The bubbling rumours of a move for Layvin Kurzawa have refused to dip under the surface, as it’s become painstakingly clear that the once limited finances at the Emirates Stadium have now reached piggy-bank smashing levels of despair.
Yet, free agents are not free. Kolasinac is one of the highest earners at the club following his own free transfer, and you can expect any player at Paris Saint-Germain will be asking for a decent pay packet.
The Bosnian left-back isn’t great, but has improved slowly (very slowly) since Arteta took the reins, and as backup to the Scotsman, that leaves that area of the pitch pretty much sorted. Do you really need three left-sided full-backs in a squad? Unless they’ve got injury records on the Jack Wilshere scale, then no.
If such a cruel fate were to rear its head, then this season’s surprise package Bukayo Saka has shown he’s capable of filling in the role. For all his excellent work this term, there are still question marks over his defensive positioning, which is absolutely understandable, since he quite clearly is not a defender.
He is, in fact, a left winger. Which, once again, will be an area that is nicely stocked up after Tierney returns to the fore. As already seen, Pierre-Emerick Aubameyang has taken up that mantle under the Spaniard’s tutelage, finding the net with points-tally saving efficiency despite the noticeable fact of being played out of position.
With new-kid-on-the-block Saka able to now move further up field and into familiar territory, alongside fellow teenager Gabriel Martinelli, you’ve got two – if not three – forwards in that position. Even if Aubameyang playing on the left persists – which we’ve no reason to believe he won’t unless, well, he leaves – Martinelli has played the majority of his career down the middle and can also be utilised on the opposite flank.

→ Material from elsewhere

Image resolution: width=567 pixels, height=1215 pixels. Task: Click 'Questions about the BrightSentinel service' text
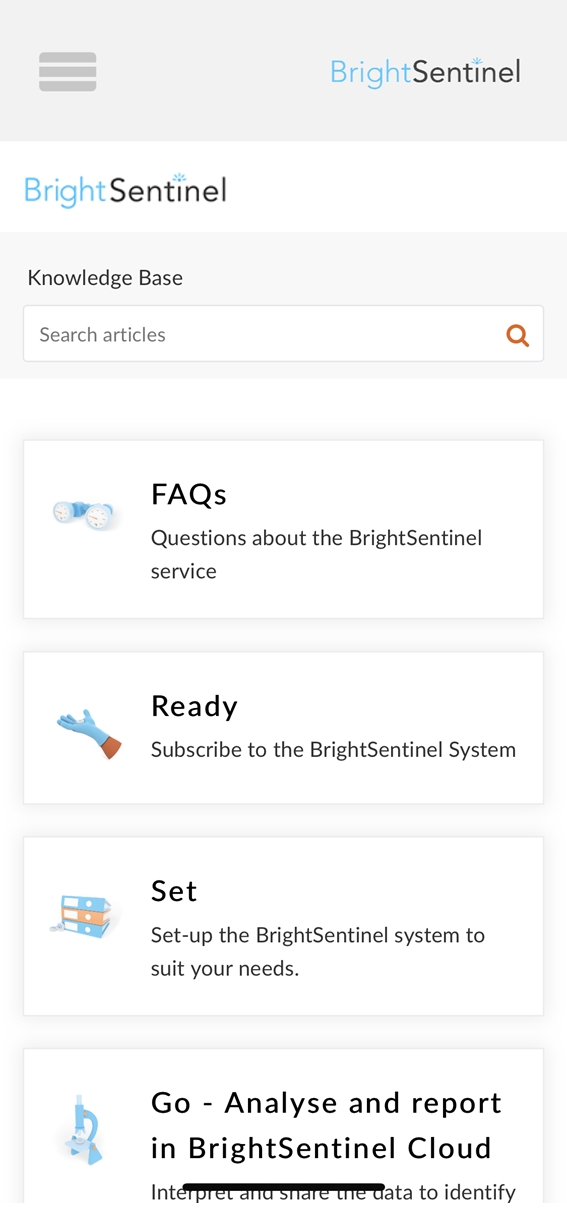point(316,555)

These are areas that would likely have needed strengthening, hence the links to Ryan Fraser and Willian, but while transfer fee-less additions are the port of call this summer limiting the number of those signings with Tierney’s return will lessen the load on the already restricted purse strings.
The areas of improvement are clear as day at Arsenal: right-back cover, at least one central defender and a combative midfielder are a necessity, so leave the left hand side can be left well away.

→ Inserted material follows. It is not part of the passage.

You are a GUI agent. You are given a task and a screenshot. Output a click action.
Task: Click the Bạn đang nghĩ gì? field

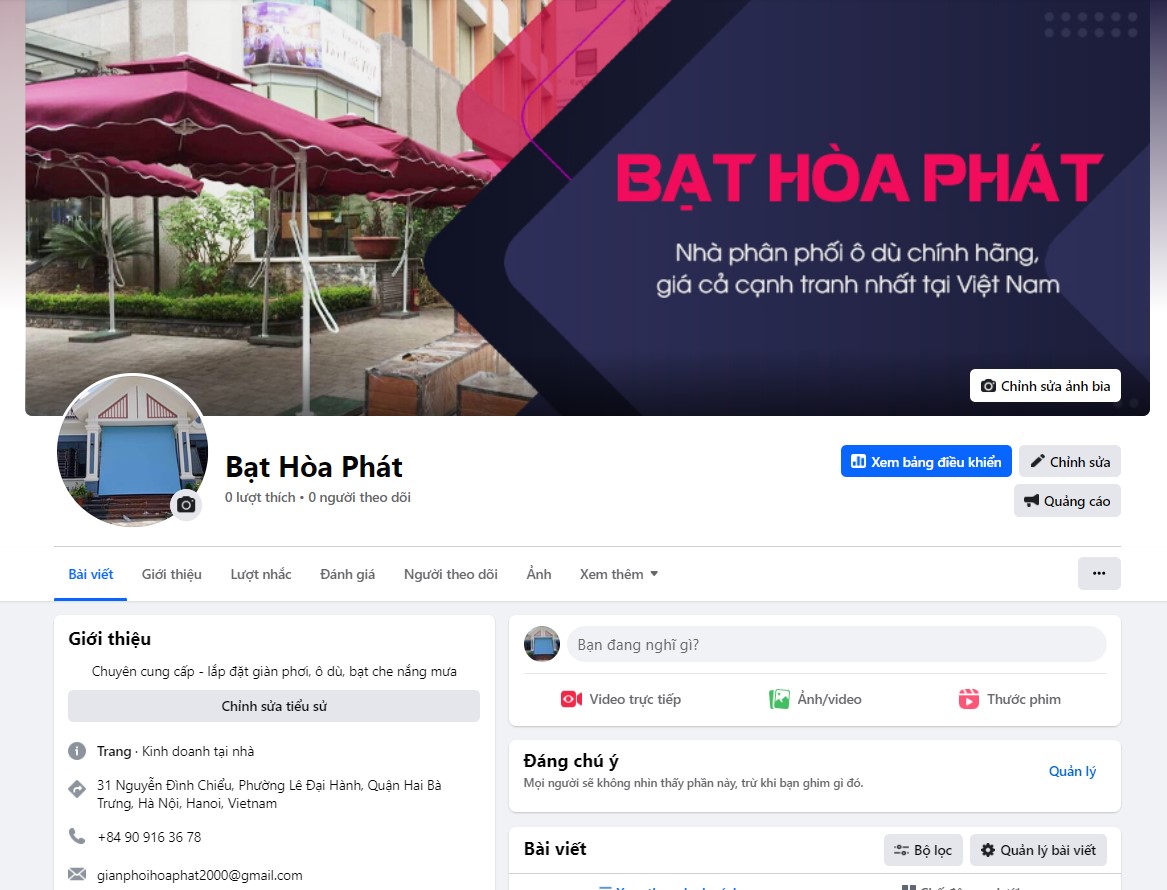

Tierney’s influence on this Arsenal side has not yet been fully witnessed. Under the (mis)guidance of Unai Emery, his impact was lessened, but even without kicking a ball with Arteta in the dugout the praise his manager has already showered him with bodes well for the future.
“I’m really looking forward to working with him and giving him the opportunity to play,” Arteta told Ian Wright as part of the adidas #hometeam campaign. “His attitude, his commitment, his willingness, it’s incredible.”
“I think he’s going to bring something special to us. It [the injury] has been a shame, but it’s part of his development. During your career, you go through these moments.
“Okay, the level of pressure now is a little bit higher, you have to deal with it, you’re playing with a top club, top expectations, deal with it. You have everything to be successful here. You have the best possible attitude that I’ve known from a player, go and live your profession and enjoy it.”
Even in his brief cameos this season, the early signs are there that Arteta has a player in his squad ready-made for his footballing philosophy.
Ability-wise, Arsenal have craved additional quality at left-back for many a year. Monreal performed the role admirably, as did Gael Clichy before him (ignoring Andre Santos), but at a crucial point in the club’s history, knowing that there is a young, exciting, ambitious, hungry and simply talented player in that position will offer Arteta plenty of encouragement.
Tierney’s return will ease the burden of the (likely) mountain of issues Arteta is tackling at the moment – financially, in the recruitment department and with on-field matters. The 22-year-old re-entering the fray offers one of few notes of excitement for Gunners fans when football returns, and provides Arteta with a gratefully depleted to-do list.